Based on specificity of gene essentiality in various cancer types, we developed a new strategy to screen targets and identify candidate drugs. Specifically, we defined GeneSpecificityScore (e score) for reflecting the specific essentiality of genes in cancer types. We then ranked the genes by GeneSpecificityScore and selected the top ones as drug targets. Secondly, combining target-drug interaction databases TTD (https://db.idrblab.net/ttd/) and DGIdb (https://www.dgidb.org/) with the research/marketing status of existing drugs/compounds, potential drugs against cancer-type-specific targets were picked out.

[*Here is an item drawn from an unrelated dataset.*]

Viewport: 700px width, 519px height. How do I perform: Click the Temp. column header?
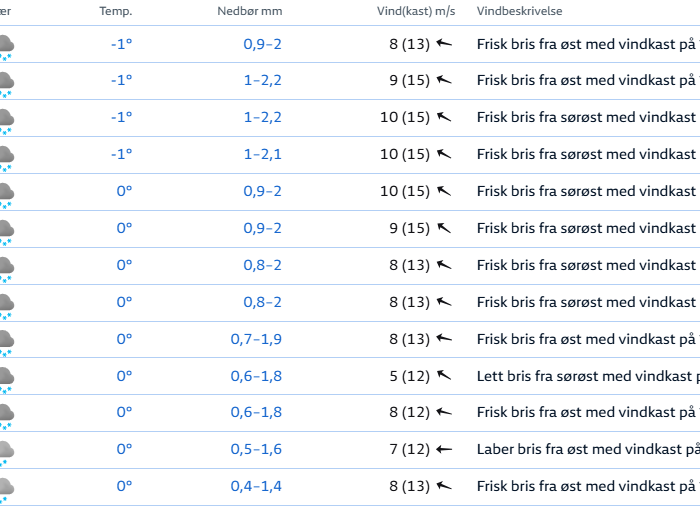[116, 11]
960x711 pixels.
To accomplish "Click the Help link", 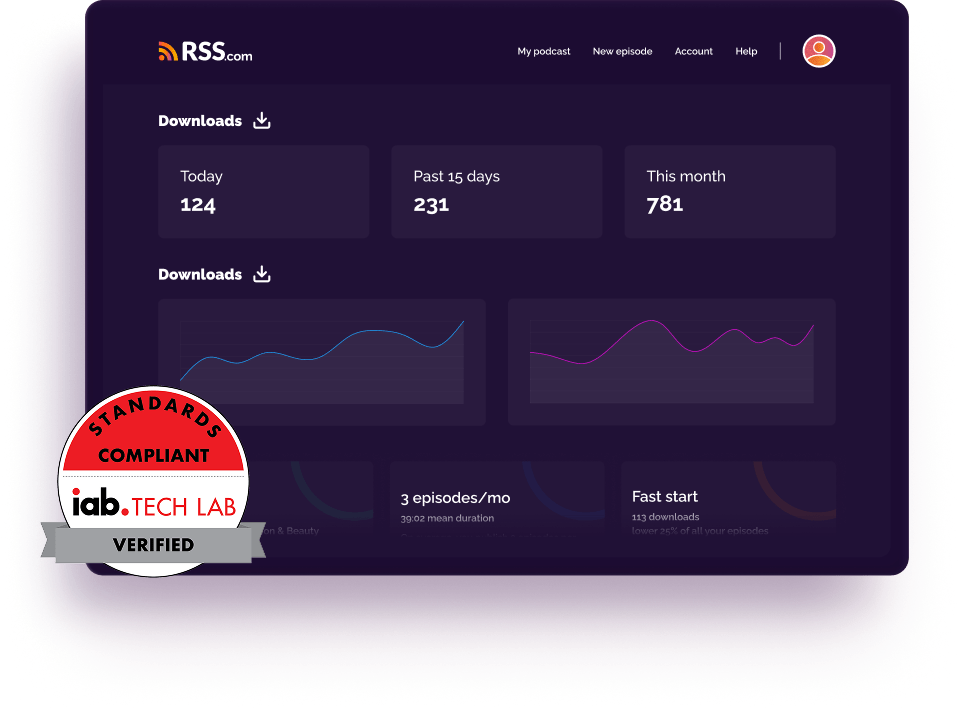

    We verified the feasibility of our strategy through experiment. All of the seven identified drugs with no prior anti-cancer evidences were validated through inhibiting experiment in 11 cell lines of lung adenocarcinoma. Furthermore, lower inhibiting rates in 10 normal cell lines were observed for all the drugs. Colchicine was found to have the highest inhibiting effect on lung adenocarcinoma cells. We also proposed the concept of orthogonal drug targets to summate the effect of multiple drugs and verified the anti-lung cancer effects of progesterone and rosiglitazone in vitro. The results of cell level showed that using both drugs simultaneously could achieve improved chemotherapy effects while greatly reducing the damage to normal cells. Our proposed systematic strategy could be used to screen type-specific targets and find more therapies for other cancers.

    The online service was established to graphicly display the relationship between cancer types, essential genes, and drugs. In addition, the results of our experiments were graphically displayed. And for external validation, the results of cellular experiments from DepMap were linked to.